Um dos grandes marcos do ecossistema de inovação de Londrina é o HUB de Inteligência Artificial sediado no Senai. Nada de robôs humanoides tirando o emprego de pessoas. O assunto aqui é, entre outros, oferecer soluções tecnológicas para problemas das indústrias tradicionais. É o ponto de encontro entre a indústria tradicional e as empresas de inovação. Uma precisando de soluções, outra oferecendo inovações tecnológicas. Um exemplo prático: um programa de computador que por meio de leituras de dados consiga prever o momento correto de manutenção em uma máquina para, com isso, reduzir os riscos do operador e evitar custos desnecessários como a troca de equipamentos quebrados.
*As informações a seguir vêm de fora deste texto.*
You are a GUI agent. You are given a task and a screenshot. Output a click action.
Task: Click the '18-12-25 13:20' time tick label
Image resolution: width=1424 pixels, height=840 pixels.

Tais soluções, aponta o gerente regional do Sebrae no Norte do Paraná, Fabrício Bianchi, ficam mais fáceis de serem encontradas em Londrina por conta do tal ecossistema de inovação, que conecta a indústria tradicional a pequenas e médias empresas de tecnologia. “Nós temos imobiliárias que estão usando processos de automação que facilitam a interação entre o corretor e o cliente. Hoje você pode fazer compras sem sair de casa e receber os produtos em meia hora por meio de um site aqui de Londrina que usa várias tecnologias envolvendo sensores, meios de pagamento, tecnologia embarcada. São empresas que não se via há alguns anos, e agora brotam na cidade. Um grande erro é achar que esse novo modelo vai substituir as indústrias tradicionais. Não vai. Nós vamos continuar tendo fábricas de cadeados e de macarrão. Mas cada vez mais no meio desses processos vão ser incorporadas novas formas de fazer as coisas, seja para otimizar a produção, seja para tornar os processos mais seguros. Se aqui ainda fosse a capital do café, certamente essa produção seria fortemente influenciada pela inovação e pela tecnologia”, declarou.